Raw data ::
☆ ☆ ☆ ☆ ☆

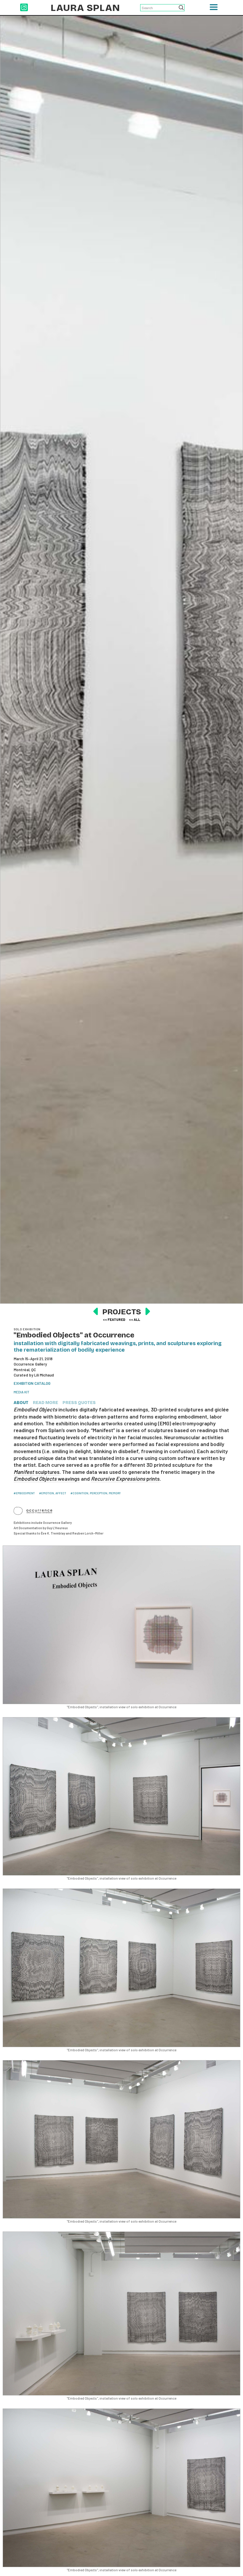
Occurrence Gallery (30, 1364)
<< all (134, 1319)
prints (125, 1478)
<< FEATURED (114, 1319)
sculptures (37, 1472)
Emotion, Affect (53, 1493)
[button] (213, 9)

☆ ☆ ☆ ☆ ☆

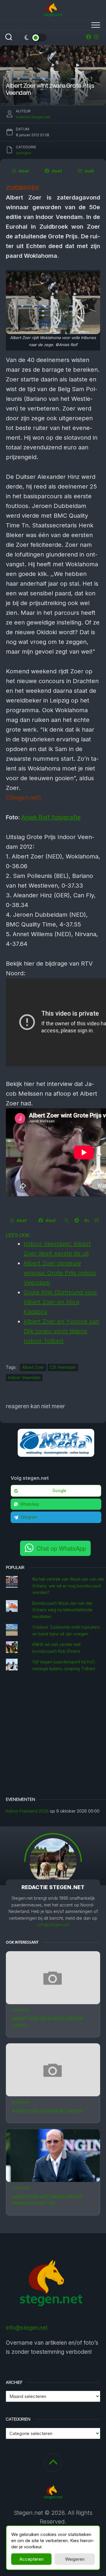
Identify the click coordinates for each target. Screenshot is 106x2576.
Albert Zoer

☆ ☆ ☆ ☆ ☆

Instructions for the task :: Each line in the listing above from the one containing "Identify the click" through the one containing "Albert Zoer" should be repeated exactly, and no other line.

Solution to this exercise ::
Identify the click coordinates for each target. Screenshot is 106x2576.
Albert Zoer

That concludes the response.